Lack of data is preventing institutional investors from incorporating the UN’s Sustainable Development Goals (SDGs) into their investment process, a survey of investors worth $5.9trn (€5.3trn) across a dozen countries has found.

However, despite the problems arising from lack of data, the wide-ranging nature of the 17 SDGs and insufficient transparency on the part of investee companies, two-thirds of those responding to ShareAction’s survey said they were already taking action to contribute to three or more of the goals.

The survey, ‘Transforming our world through investment’, found the 52 asset managers and asset owners questioned were most likely to take action to combat climate change, achieve gender equality and ensure access to affordable, reliable and sustainable energy.

The last principle in particular, focusing on energy, was identified as one where the overwhelming majority of respondents would take action if they had yet to consider the impact of the SDGs on investment behaviour.

Catherine Howarth, chief executive at ShareAction, said the research showed the SDGs were “highly investment-relevant”.

“In a low-return environment, we are not surprised, but we are pleased to see institutional investors are engaged with these underlying drivers of business success,” she said. 

Respondents from a number of European countries – but also Australia, Canada, Brazil and Japan – also said there would be an increasing focus on all 17 of the goals over the next 15 years.

The SDGs, adopted in September last year, set out to have a material impact on areas including climate change, inequality, levels of poverty and educational attainment by 2030.

One goal, to build resilient infrastructure and promote sustainable industrialisation, was identified as one of the goals most likely to see action by investors failing to integrate the SDGs.

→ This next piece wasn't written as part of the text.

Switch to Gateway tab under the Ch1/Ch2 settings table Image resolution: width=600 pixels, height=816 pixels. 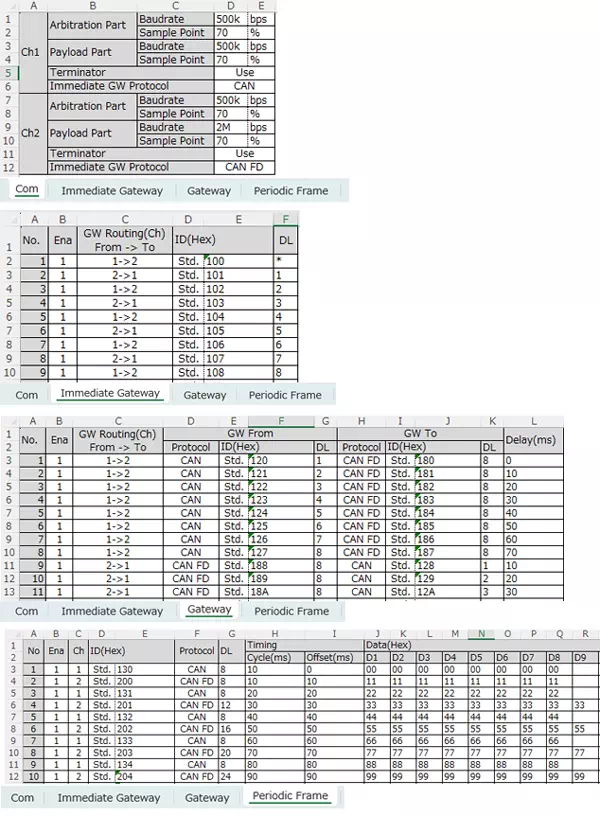click(208, 190)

However, despite the survey’s finding that at least 61% of those surveyed intend to integrate the SDGs over the next 15 years, ShareAction warned that the response only offers an indication of future plans, as more than half of respondents remain undecided on how to proceed.

Shadé Brown, senior sustainability analyst at Calvert Investments, said the SDGs were “inspiring, ambitious and challenging”.

She added: “A better understanding of the investor-SDG landscape, barriers and ways to overcome them, as this report lays out, is important for investor efforts and the overall sustained and coordinated action necessary to achieve the goals of the SDGs.”